James Neblett

Cricket information
- Batting: Right-handed
- Bowling: Right-arm legbreak

International information
- National side: West Indies;
- Only Test (cap 42): 14 February 1935 v England

Career statistics
| Competition | Test | First-class |
| Matches | 1 | 20 |
| Runs scored | 16 | 526 |
| Batting average | 16.00 | 18.78 |
| 100s/50s | 0/0 | 0/2 |
| Top score | 11* | 61 |
| Balls bowled | 216 | 2,535 |
| Wickets | 1 | 29 |
| Bowling average | 75.00 | 41.55 |
| 5 wickets in innings | 0 | 0 |
| 10 wickets in match | 0 | 0 |
| Best bowling | 1/44 | 4/82 |
| Catches/stumpings | 0/– | 16/– |
- Source: CricInfo, 30 October 2022

= James Neblett =

West Indian cricketer (1901–1959)

James Montague Neblett (13 November 1901 - 28 March 1959) was a cricketer who played one Test match for West Indies in 1935.
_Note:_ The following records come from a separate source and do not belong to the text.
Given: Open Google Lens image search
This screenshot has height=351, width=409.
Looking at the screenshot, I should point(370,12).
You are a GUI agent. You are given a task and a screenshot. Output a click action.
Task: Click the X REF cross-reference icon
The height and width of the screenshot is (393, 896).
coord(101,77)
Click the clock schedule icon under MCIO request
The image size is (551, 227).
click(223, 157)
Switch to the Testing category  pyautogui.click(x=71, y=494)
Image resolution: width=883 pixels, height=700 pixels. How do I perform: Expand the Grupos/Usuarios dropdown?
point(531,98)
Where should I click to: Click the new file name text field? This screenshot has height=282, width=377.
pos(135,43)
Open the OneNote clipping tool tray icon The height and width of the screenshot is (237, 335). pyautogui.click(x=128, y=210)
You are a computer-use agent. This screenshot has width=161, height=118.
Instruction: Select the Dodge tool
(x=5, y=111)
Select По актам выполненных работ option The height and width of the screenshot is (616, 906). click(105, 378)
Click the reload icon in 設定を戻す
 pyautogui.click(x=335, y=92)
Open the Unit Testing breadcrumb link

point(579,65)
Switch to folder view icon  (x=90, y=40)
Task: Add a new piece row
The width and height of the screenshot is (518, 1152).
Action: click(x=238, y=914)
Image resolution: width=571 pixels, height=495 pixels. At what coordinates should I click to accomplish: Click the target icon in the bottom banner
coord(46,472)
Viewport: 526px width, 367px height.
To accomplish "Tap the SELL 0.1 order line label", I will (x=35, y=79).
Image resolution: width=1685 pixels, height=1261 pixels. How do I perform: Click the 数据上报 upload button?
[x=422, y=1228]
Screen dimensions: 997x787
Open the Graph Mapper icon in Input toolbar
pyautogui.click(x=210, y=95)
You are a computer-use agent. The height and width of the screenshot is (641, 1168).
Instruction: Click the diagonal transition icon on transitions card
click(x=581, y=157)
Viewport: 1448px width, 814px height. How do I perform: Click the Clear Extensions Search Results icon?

Born in Taylor's Land, St. Michael in Barbados, Neblett was a middle-order batsman and a leg-break bowler who spent his domestic career playing for British Guiana during the 1920s and 1930s. His first three first-class matches were all played against the touring M.C.C. at Bourda, Georgetown in February, 1926. He performed moderately well, for whilst he did nothing of note with the bat, he took three wickets in each match for a total of 216 runs.

Neblett toured England with the West Indies in 1928 under the captaincy of R.K. Nunes, the first official West Indian tour of England, but played in only eight of the first-class matches, none of which were in the three-match Test series. Against Cambridge University Cricket Club in a match played at Fenner's, he surpassed his previous top score of 59 when scoring 61 in West Indies' first innings. But on no other occasion in his career did he go past fifty runs in an innings.

After a five-year break from senior cricket, Neblett's sole Test appearance was due to West Indies' policy of playing "home" players in an effort to keep expenses down. Playing against an England team led by Bob Wyatt at Bourda in February 1935, Neblett scored 11 not out and five, and took 1/75 with the ball. Neblett also once represented a "Barbados-born" team against the rest of West Indies, where he recorded his best bowling figures of four wickets for 82.

Neblett died in Mackenzie, British Guiana, aged 57. He did not receive an obituary in Wisden Cricketers' Almanack.